Deixo aqui umas fotos que já deviam ter vindo para aqui há muito tempo.

Neve em Alcanena(pouca acumulação).




Agora já na Serra.
















E finalmente outras que encontrei na net e foram tiradas por outras pessoas
http://nevefrio.blogs.sapo.pt/arquivo/944717.html
http://nevefrio.blogs.sapo.pt/arquivo/944660.html
http://nevefrio.blogs.sapo.pt/arquivo/946365.html

São poucas mas já dá para regalar os olhos, do que foi esse magnifico Inverno.


----------



## Gilmet (31 Mar 2009 às 17:57)

Ah! Aqui estão elas! Tens aí grandes registos, para recordar, sempre!

Obrigado *thunderboy*!


----------



## rozzo (31 Mar 2009 às 18:43)

Isto é daquela data em que houve sleet na área de LX?
Isto foi a que altitude?
Surpreendente!


----------



## thunderboy (31 Mar 2009 às 20:59)

rozzo disse:


> Isto é daquela data em que houve sleet na área de LX?
> Isto foi a que altitude?
> Surpreendente!


 
Foi entre 200 e 400 metros as da serra tiradas por mim e a primeira foi sensivelmente a 100 metros.


----------



## MSantos (31 Mar 2009 às 21:09)

Belas fotos do dia mais fantástico em termos meteorológicos da minha vida


----------



## Z13 (31 Mar 2009 às 22:21)

Que grande dia foi esse aí pelo centro / sul 

Nós, aqui pelo nordeste tivemos nesse dia muito frio mas céu limpo



z z z z z z z z z z z z


----------



## mr. phillip (31 Mar 2009 às 23:03)

Que saudades desse dia...


----------



## Veterano (31 Mar 2009 às 23:06)

Z13 disse:


> Que grande dia foi esse aí pelo centro / sul
> 
> Nós, aqui pelo nordeste tivemos nesse dia muito frio mas céu limpo
> 
> ...



 Não foi só o nordeste, cá pelo Douro Litoral também ficamos a ver navios, quando a Natureza quer, o que seria mais lógico acontecer passa a ser uma batata...


----------



## AnDré (31 Mar 2009 às 23:55)

Imagens daquele dia que há-de sempre deixar saudades.

Boas fotos *thunderboy*!


----------



## Mário Barros (1 Abr 2009 às 00:33)

Ena, fotos muito boas  muitas mais virão


----------



## vitamos (1 Abr 2009 às 09:49)

Excelentes registos desse grande dia


----------



## rozzo (1 Abr 2009 às 10:39)

Quando fiz o 1º post aqui estava a confundir com a situação do ano seguinte, a do dia 28 Jan.. 
 
sorry!
essa claro, não tem confusão, e não me surpreende tanto..
ai que saudades!


----------



## actioman (2 Abr 2009 às 00:42)

Grande registo e que grande dia esse do 29JAN2006!

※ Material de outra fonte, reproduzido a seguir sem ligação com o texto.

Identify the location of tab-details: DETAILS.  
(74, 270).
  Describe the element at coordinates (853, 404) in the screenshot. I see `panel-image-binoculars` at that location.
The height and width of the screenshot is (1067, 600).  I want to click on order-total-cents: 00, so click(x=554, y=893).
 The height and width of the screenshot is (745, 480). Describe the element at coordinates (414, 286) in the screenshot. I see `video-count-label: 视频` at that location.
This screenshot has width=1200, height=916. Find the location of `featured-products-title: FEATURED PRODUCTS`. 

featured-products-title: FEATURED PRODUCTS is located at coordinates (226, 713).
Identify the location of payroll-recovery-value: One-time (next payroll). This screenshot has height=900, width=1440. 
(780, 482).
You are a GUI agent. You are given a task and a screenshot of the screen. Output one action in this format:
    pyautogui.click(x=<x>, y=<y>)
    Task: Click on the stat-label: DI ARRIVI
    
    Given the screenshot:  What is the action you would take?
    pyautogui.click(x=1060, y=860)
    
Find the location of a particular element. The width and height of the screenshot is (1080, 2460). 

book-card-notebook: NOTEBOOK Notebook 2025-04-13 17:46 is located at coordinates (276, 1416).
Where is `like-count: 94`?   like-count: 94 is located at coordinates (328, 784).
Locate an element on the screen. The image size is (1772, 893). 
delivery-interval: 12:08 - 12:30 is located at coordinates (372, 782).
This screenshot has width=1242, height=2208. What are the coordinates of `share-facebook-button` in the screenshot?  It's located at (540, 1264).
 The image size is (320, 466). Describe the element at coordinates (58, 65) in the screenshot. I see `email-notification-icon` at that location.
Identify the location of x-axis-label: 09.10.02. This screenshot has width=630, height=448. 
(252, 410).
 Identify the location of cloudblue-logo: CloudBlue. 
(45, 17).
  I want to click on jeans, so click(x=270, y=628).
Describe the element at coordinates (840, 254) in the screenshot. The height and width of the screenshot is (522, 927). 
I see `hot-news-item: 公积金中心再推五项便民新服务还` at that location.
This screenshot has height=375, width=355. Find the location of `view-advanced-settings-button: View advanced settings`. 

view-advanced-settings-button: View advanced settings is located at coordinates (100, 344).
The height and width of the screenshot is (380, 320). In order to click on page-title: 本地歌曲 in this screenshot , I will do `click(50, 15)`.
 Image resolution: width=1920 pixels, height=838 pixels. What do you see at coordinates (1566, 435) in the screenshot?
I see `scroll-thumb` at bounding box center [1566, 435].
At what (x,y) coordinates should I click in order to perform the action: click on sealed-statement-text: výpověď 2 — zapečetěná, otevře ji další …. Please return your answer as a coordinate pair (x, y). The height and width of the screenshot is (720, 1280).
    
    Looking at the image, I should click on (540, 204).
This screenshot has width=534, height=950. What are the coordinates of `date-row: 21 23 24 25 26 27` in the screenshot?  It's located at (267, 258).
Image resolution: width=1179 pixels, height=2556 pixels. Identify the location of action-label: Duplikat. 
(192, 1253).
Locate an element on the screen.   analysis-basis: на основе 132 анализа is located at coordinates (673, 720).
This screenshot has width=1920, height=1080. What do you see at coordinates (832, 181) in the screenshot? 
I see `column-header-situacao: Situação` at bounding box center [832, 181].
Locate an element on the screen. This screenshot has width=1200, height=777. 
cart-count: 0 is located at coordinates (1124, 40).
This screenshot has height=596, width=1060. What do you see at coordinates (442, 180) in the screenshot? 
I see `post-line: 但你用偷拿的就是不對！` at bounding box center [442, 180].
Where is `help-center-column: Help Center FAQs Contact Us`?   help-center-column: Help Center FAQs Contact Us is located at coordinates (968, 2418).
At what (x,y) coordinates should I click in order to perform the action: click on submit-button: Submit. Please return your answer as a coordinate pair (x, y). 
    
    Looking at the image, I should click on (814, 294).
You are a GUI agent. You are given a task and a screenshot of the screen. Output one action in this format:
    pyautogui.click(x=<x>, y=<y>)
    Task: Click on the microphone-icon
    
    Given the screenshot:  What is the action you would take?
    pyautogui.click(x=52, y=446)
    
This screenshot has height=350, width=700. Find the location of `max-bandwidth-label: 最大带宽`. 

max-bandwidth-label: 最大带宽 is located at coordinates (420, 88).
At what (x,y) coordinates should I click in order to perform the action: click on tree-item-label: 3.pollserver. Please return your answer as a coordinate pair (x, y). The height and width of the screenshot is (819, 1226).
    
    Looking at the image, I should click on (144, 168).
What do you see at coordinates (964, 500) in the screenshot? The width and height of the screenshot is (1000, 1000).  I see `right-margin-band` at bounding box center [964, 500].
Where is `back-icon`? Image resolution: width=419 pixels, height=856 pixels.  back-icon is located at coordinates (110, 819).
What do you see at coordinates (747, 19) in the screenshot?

É sempre bom poder regalar as vistas com um excelente registo destes!

Obrigado pela reportagem! Por aí nevou em que horário?


----------



## thunderboy (2 Abr 2009 às 00:47)

actioman disse:


> Grande registo e que grande dia esse do 29JAN2006!
> 
> É sempre bom poder regalar as vistas com um excelente registo destes!
> 
> Obrigado pela reportagem! Por aí nevou em que horário?



Não tenho a certeza mas acho que começou às 7h e durou até às 13h, mais hora menos hora.


----------



## Gongas (13 Abr 2009 às 02:03)

Belas Fotos.


----------



## kikofra (13 Abr 2009 às 03:01)

Aqui em leira nao acumulou nesse dia mas em fatima esteve caótico


----------



## Mjhb (16 Mai 2009 às 20:11)

Nevou mesmo a 100m?!

é raro!!!


----------



## thunderboy (16 Mai 2009 às 23:55)

Pedro disse:


> Nevou mesmo a 100m?!
> 
> é raro!!!



100metros e menos!


----------



## meteo (17 Mai 2009 às 12:18)

Pedro disse:


> Nevou mesmo a 100m?!
> 
> é raro!!!



Nesse dia nevou á cota 0 em alguns locais,como Paço de Arcos(pelo menos aqui nevou),Figueira da Foz,zona de Torres Vedras e muitos locais perto do mar.


----------